Collected data:
━━━━━━━━━━━━━━━━
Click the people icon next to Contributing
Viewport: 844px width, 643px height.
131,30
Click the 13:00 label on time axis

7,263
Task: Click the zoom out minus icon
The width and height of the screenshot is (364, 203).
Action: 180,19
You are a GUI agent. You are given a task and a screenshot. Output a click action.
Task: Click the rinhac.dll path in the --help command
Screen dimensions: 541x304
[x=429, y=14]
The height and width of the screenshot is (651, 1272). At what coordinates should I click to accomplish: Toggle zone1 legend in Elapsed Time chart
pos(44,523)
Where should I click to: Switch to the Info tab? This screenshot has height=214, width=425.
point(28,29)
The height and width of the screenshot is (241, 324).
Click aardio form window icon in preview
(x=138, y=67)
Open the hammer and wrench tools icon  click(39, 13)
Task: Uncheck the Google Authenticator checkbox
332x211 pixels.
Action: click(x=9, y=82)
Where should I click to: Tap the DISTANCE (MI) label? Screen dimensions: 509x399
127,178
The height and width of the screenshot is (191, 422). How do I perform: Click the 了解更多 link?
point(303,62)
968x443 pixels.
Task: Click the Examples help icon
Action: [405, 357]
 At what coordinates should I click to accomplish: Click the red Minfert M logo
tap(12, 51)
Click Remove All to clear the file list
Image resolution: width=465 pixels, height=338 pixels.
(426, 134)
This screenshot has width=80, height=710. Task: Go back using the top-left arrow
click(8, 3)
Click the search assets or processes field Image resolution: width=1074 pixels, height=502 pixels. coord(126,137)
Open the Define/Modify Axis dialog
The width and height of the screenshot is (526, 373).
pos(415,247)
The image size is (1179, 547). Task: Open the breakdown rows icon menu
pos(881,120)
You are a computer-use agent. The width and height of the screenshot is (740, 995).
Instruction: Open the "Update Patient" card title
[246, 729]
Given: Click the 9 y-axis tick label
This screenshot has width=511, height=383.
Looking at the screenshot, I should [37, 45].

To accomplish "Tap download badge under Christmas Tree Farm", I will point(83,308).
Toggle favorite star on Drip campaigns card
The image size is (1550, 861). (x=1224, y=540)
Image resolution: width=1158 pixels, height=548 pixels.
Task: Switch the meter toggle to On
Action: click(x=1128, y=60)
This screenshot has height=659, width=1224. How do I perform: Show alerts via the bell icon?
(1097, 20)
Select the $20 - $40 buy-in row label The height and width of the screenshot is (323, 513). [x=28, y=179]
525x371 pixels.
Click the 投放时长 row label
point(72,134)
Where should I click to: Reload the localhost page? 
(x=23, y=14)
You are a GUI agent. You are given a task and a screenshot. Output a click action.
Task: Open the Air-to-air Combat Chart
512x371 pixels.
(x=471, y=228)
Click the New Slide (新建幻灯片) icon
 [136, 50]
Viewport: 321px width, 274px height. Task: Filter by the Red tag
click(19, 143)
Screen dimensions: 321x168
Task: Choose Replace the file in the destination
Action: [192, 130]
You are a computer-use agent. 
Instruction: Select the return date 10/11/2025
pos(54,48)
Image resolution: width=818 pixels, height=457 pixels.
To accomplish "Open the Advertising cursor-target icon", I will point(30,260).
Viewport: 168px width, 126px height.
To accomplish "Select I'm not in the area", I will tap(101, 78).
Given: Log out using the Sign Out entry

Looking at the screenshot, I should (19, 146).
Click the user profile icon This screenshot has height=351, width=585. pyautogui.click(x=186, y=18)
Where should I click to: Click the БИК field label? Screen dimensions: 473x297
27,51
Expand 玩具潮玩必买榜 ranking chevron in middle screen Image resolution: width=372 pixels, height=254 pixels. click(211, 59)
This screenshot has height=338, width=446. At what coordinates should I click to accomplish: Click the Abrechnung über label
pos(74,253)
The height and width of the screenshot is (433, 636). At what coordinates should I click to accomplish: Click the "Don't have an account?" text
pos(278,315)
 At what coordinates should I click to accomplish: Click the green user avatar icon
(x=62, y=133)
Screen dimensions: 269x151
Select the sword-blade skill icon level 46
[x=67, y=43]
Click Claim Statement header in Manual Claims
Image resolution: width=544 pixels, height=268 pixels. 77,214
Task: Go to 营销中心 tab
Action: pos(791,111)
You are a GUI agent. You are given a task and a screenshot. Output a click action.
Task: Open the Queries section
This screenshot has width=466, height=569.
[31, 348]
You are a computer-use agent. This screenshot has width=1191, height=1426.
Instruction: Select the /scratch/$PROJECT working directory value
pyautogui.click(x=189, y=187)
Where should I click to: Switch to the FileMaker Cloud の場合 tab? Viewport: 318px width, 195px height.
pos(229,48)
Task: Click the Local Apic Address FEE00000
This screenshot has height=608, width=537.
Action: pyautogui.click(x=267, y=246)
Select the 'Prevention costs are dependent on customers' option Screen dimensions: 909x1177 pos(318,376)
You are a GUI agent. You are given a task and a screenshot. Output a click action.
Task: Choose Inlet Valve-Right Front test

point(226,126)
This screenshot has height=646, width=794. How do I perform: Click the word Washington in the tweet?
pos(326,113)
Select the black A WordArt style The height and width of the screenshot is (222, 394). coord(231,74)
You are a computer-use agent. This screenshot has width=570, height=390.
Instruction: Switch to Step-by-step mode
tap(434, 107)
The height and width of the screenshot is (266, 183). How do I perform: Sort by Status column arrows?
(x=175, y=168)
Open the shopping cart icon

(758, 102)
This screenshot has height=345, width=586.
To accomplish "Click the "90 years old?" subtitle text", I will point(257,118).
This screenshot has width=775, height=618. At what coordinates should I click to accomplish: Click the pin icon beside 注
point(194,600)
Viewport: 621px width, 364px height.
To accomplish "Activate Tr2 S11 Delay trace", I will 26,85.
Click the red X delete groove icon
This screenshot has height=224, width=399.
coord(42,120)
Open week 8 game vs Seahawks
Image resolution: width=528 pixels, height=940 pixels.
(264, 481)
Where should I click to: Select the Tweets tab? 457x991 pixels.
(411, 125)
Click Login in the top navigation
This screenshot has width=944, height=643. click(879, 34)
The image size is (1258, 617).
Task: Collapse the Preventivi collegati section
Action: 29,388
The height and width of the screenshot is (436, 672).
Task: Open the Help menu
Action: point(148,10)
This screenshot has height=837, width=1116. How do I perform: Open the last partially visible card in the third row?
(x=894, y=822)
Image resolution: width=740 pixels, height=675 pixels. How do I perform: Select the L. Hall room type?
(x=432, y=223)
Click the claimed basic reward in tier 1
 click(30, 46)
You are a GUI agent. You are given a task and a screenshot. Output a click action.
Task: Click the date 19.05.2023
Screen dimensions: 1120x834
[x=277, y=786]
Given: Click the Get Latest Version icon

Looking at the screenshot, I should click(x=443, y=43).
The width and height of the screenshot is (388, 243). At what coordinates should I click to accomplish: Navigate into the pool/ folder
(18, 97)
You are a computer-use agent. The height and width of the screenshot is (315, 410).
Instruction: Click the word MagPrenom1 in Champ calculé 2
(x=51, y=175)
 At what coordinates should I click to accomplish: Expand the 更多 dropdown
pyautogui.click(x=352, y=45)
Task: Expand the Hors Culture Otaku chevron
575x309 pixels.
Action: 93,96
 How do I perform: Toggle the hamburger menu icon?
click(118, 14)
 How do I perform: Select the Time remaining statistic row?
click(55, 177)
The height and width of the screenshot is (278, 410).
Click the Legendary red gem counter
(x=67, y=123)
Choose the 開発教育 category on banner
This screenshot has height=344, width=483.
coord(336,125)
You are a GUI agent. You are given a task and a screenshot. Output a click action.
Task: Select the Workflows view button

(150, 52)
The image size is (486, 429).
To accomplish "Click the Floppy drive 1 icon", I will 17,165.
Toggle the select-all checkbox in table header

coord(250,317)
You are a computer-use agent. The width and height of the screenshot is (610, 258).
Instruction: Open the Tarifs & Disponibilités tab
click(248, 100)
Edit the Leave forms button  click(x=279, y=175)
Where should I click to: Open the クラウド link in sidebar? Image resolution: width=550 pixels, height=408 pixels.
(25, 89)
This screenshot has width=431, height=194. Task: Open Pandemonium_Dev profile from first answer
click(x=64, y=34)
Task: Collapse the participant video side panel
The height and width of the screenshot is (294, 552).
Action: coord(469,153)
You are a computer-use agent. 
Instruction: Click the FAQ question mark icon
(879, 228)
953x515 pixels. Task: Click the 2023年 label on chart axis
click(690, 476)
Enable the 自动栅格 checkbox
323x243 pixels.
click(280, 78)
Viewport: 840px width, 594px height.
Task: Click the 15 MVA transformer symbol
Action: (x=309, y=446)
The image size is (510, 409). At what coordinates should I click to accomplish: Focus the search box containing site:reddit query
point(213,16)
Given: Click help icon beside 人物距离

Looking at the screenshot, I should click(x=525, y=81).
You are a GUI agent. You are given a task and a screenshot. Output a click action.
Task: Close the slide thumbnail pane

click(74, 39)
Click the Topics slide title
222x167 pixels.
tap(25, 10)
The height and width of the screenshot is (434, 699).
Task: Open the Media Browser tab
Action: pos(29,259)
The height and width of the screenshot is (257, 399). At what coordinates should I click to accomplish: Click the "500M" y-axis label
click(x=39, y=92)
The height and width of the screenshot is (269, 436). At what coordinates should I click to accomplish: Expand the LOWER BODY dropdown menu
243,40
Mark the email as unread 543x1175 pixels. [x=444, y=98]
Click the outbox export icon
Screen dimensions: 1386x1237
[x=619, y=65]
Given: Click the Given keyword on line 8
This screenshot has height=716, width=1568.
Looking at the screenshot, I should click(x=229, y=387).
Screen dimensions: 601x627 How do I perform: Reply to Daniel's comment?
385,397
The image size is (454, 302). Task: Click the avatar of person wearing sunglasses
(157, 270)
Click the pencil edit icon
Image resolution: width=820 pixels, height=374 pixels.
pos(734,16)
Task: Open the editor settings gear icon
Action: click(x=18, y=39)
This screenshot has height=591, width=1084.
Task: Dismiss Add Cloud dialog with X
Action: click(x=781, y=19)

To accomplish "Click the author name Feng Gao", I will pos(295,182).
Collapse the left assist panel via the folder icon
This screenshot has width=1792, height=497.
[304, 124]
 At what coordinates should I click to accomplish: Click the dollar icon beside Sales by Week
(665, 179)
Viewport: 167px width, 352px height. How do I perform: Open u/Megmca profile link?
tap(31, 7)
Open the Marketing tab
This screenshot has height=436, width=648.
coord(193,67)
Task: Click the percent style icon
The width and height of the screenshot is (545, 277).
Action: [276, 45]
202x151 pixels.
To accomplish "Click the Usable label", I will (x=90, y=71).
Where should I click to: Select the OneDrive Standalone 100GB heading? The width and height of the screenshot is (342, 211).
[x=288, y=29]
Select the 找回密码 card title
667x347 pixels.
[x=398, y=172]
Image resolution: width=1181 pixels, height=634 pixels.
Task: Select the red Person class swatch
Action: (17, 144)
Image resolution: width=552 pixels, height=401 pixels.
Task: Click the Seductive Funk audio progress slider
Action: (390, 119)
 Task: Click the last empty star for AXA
━━━━━━━━━━━━━━━━
● **Exercise objective**
Every line holding the word "style" should be copied out of the records above.

● **Task solution**
Select the black A WordArt style The height and width of the screenshot is (222, 394). coord(231,74)
Task: Click the percent style icon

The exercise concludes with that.